Culture
Wayne Rooney, England's raging bull at Euro 2004: 'His movement, his speed… he was not human'
“Their average age is 26. They’re in the prime of their footballing lives,” Clive Tyldesley, the ITV commentator, said into his microphone as England prepared to kick off against France at Euro 2004.
David Beckham, Paul Scholes, Steven Gerrard, Frank Lampard, John Terry, Ashley Cole, Michael Owen, Sol Campbell… this was England’s golden generation at their peak.
Yet it was the baby-faced assassin among them, or the assassin-faced baby as some liked to call him, who played as though he was ready to take over the world.
This summer marks 20 years since Wayne Rooney, aged 18, went on the rampage at Euro 2004.
“Like a raging bull,” Emile Heskey, the former England striker, says. “The youthful enthusiasm, plus the fearlessness. He was phenomenal.”
Raw, volatile and prodigiously talented, Rooney scored four goals in three-and-a-bit games (England will forever wonder what might have been but for that metatarsal injury in the early stages of the quarter-final against Portugal), and lit up the group stage.
“I don’t remember anyone making such an impact on a tournament since Pele in the 1958 World Cup,” Sven-Goran Eriksson, England’s manager, said. “He’s a complete footballer.”
(Michael Mayhew/Sportsphoto/Allstar via Getty Images)
Straight outta Croxteth, Rooney’s ability was a product of where he grew up in Liverpool rather than how he had been coached.
“Nobody can take credit for Wayne’s development,” David Moyes, Rooney’s manager when he broke through at Everton, reflected many years later. “He is probably the last of those street players that used to be the rage when you go back to all the greats.”
That was how Rooney played in Portugal – as if he had just walked out of his old house on Armill Road, on the council estate that shaped and defined his upbringing, with a ball tucked under his arm, ready to take on anyone and everyone who fancied their chances.
“Football arrogance, in that he just didn’t care,” says Jamie Carragher, who was part of the England squad at Euro 2004.
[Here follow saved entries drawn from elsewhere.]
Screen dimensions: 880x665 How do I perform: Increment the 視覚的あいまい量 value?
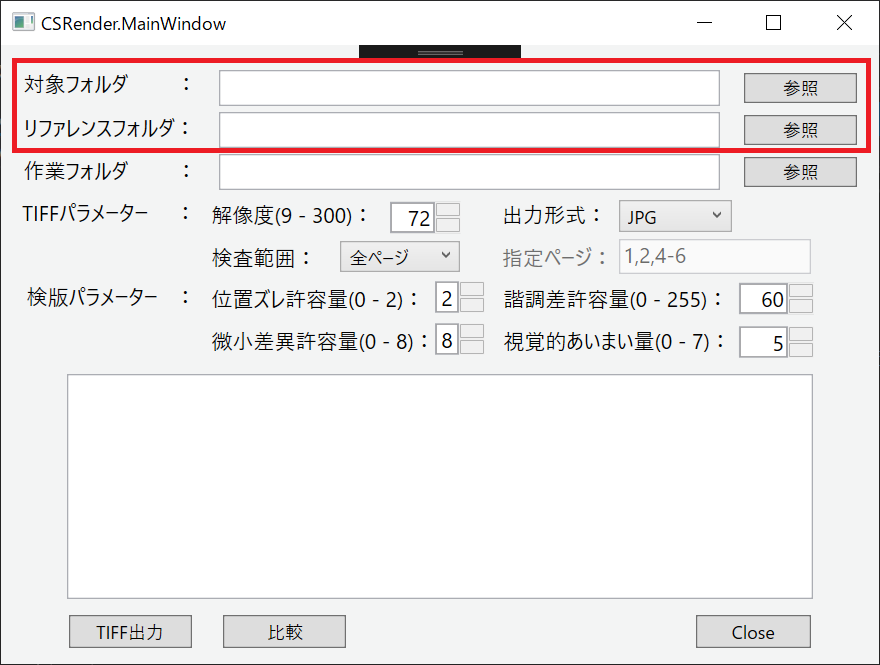801,336
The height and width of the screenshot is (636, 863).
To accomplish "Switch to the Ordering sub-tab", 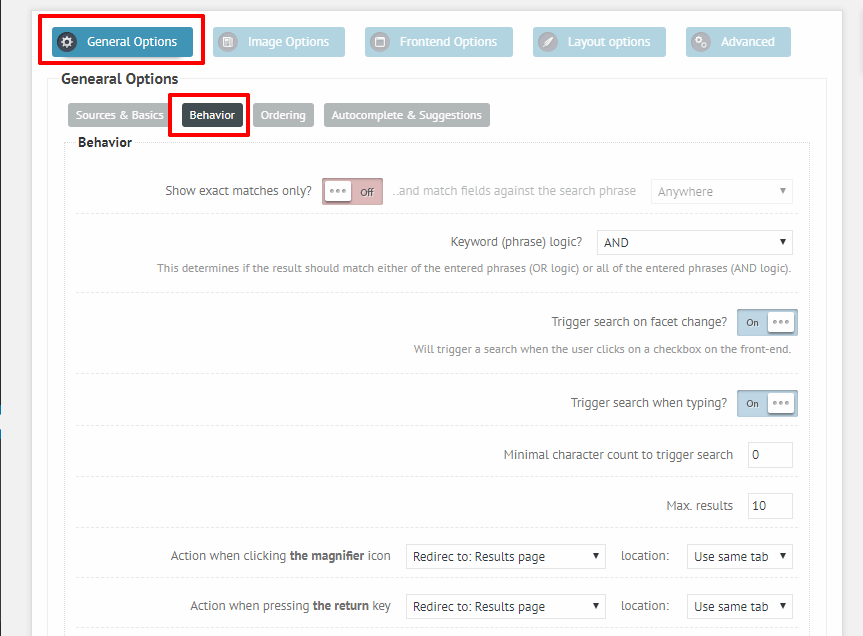I will 283,114.
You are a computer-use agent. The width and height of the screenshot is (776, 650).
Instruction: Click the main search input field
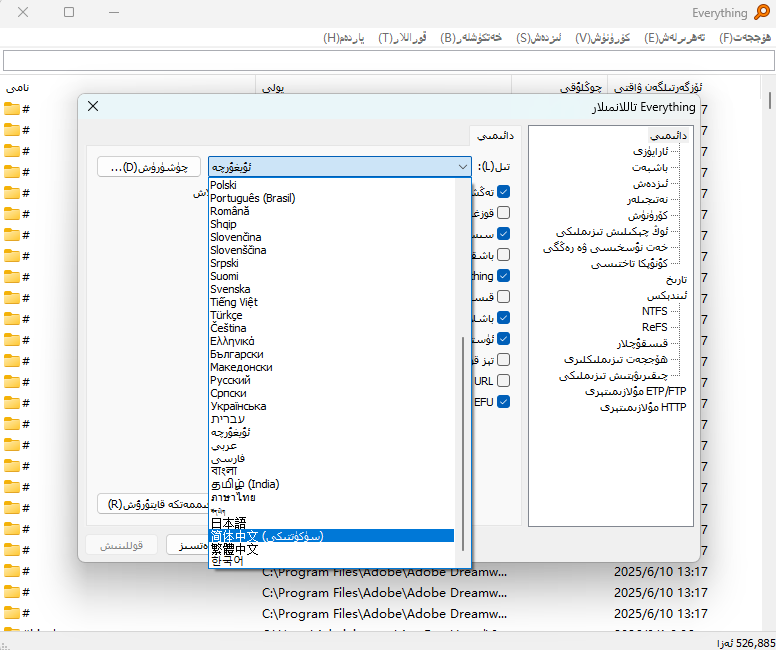388,61
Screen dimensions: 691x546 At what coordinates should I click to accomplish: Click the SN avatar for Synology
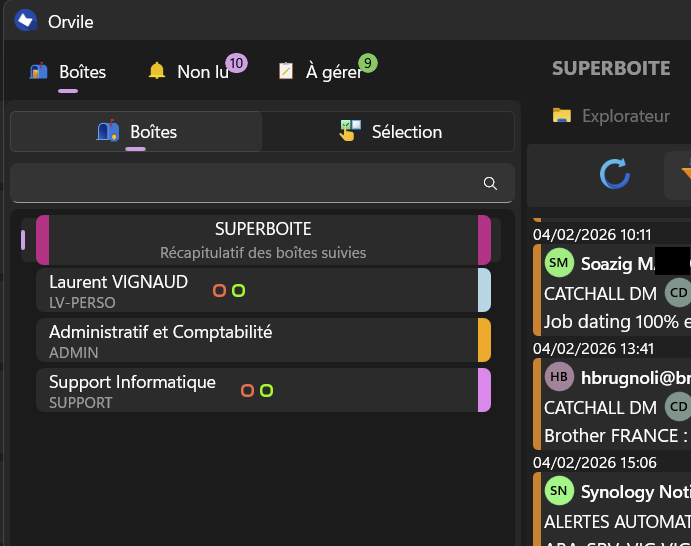click(x=559, y=491)
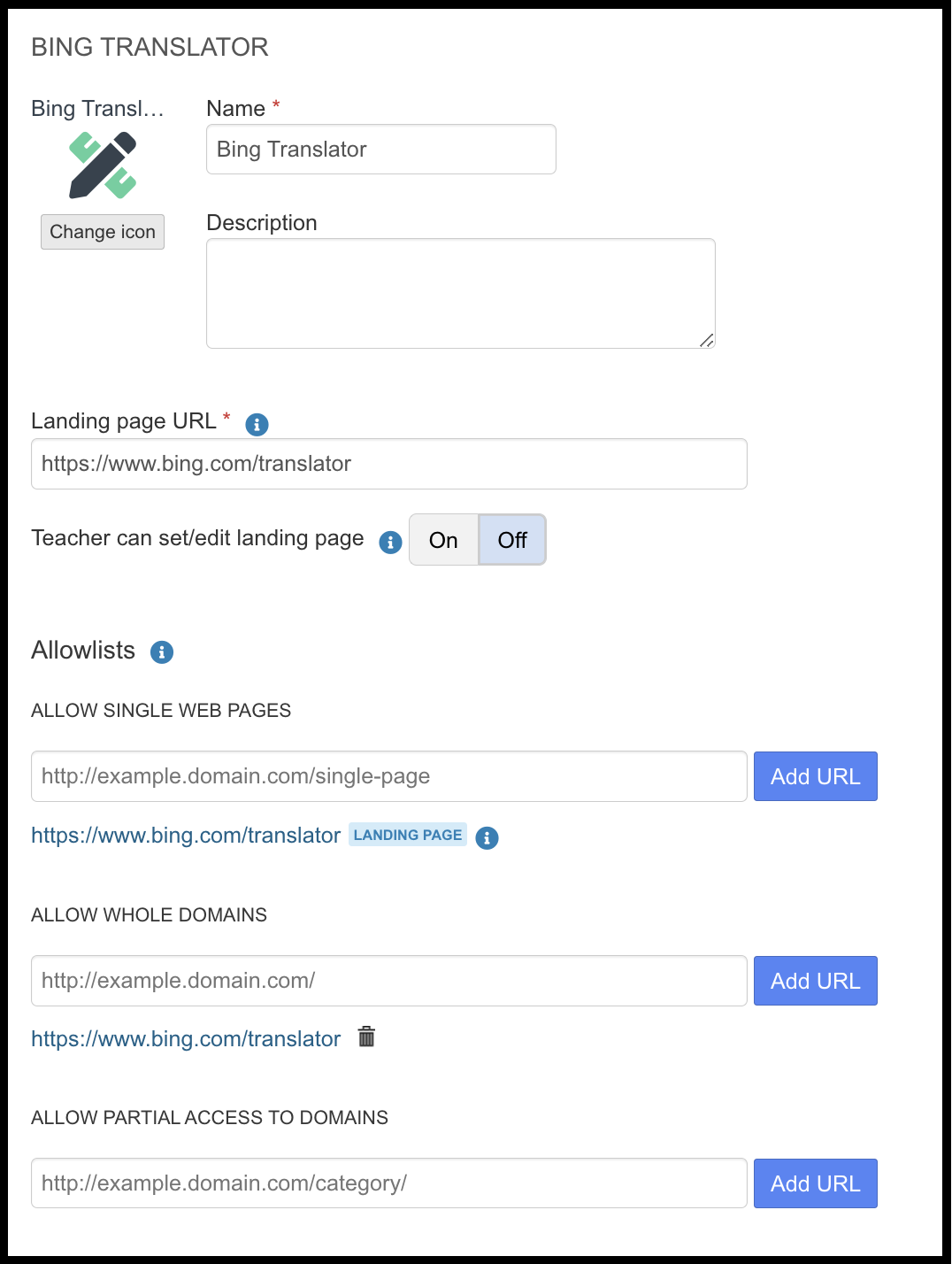Click into the Description text area
The image size is (952, 1264).
point(460,293)
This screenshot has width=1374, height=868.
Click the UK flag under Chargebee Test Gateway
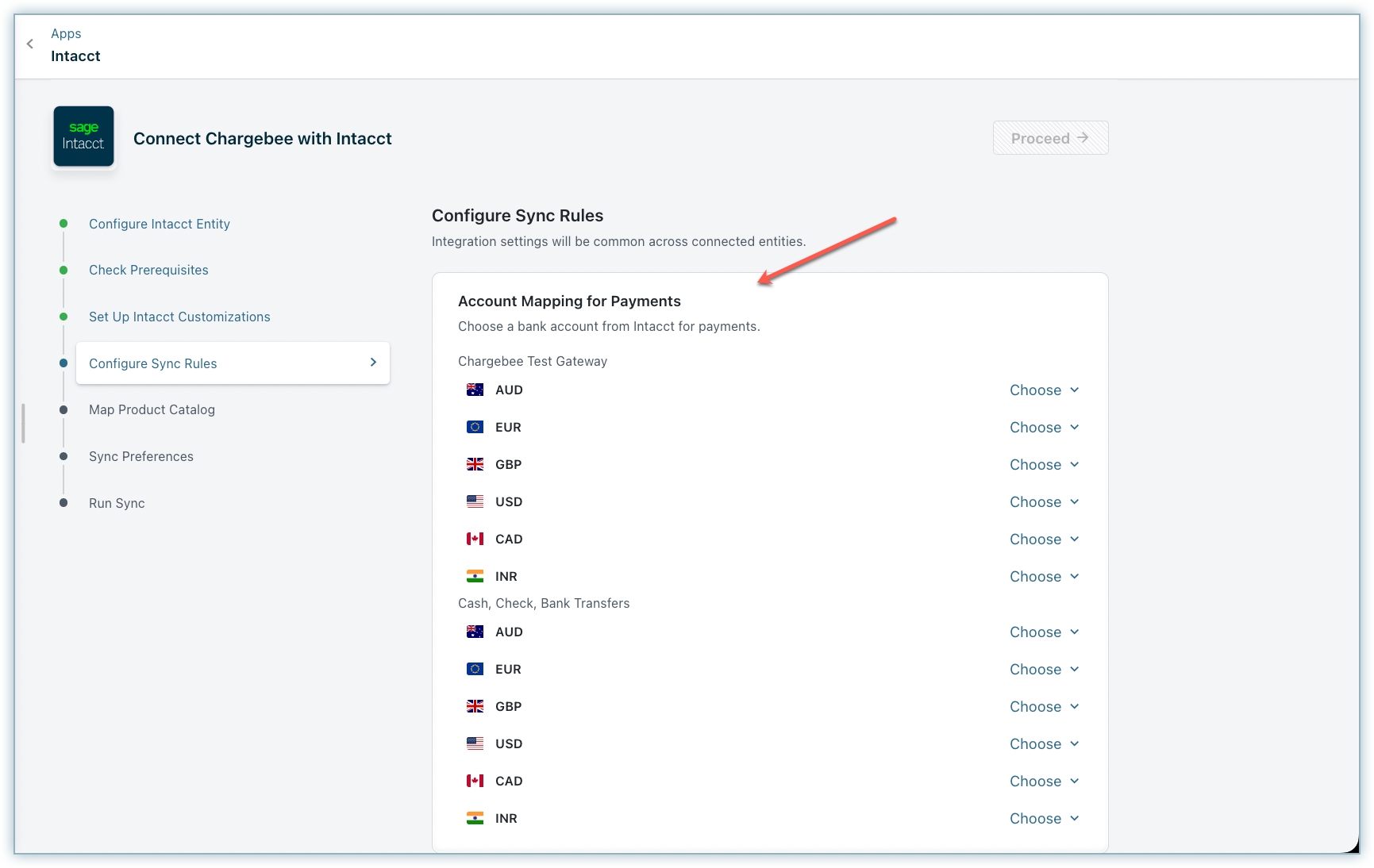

“He was playing the highest level of football that you could play anywhere in the world that summer and he treated it like he was training with Everton’s youth team. He was running around, knocking people out the way and just doing what he wanted.”
The France game was astonishing. Rooney nutmegged Robert Pires, went toe-to-toe with Claude Makelele, pirouetted away from Zinedine Zidane with a roulette turn, won a penalty with a breathtaking run that started from inside his own half, and revelled in the fear that he saw in the eyes of Lilian Thuram and Mikael Silvestre.
“I think you could see their centre-backs were scared to go near me,” Rooney said on the Amazon documentary about his life that was released two years ago.
Whether you were watching at home from the comfort of your sofa, high up in the stands in the Estadio da Luz in Lisbon, or even pitchside on the England substitutes’ bench, Rooney’s emergence as an international star made for compelling viewing.
“I remember everyone was just looking at each other open-mouthed,” Carragher says.
“I picture that scene with (Paul) Merson laughing after Owen’s goal against Argentina in 1998 – we were like that on the bench (against France). We were like, ‘Oh my God. Is he really doing that to those players?’”
🏴 When teenager Wayne Rooney dazzled at EURO 2004 🤩
👀 Which youngster are you backing to shine for the Three Lions this time?@England | @WayneRooney | #EURO2020 pic.twitter.com/bNTbCxQjkF
— UEFA EURO 2024 (@EURO2024) June 13, 2021
Looking back, it was a watershed moment for Rooney, who moved to Old Trafford from Everton for more than £25million (then $45m) later that summer.
“I don’t think he was stitched on for Manchester United before Euro 2004,” says Tyldesley, who delivered his famous ‘Remember the name’ commentary line almost two years earlier, after Rooney had scored that goal against Arsenal for Everton.
“I think there was a big shout for Newcastle at the time and maybe Chelsea. But there was speculation about his future rather than an inevitability that he would start the new season in different colours.
“So this, really, is your story: this was the making of Wayne Rooney, this was when he came to the world’s attention.”
“I doubt how much Rooney can give to England. He is very young – too young for such a hard competition like this. He lacks international experience, so for England to depend on him to score their goals is dangerous. Rooney is not Michael Owen – he was a far better player on his debut for the England team.”
Thuram poked the bear with those pre-match comments.
Rooney later admitted that he made a mental note of them – and, Rooney being Rooney, he was never going to let it rest there.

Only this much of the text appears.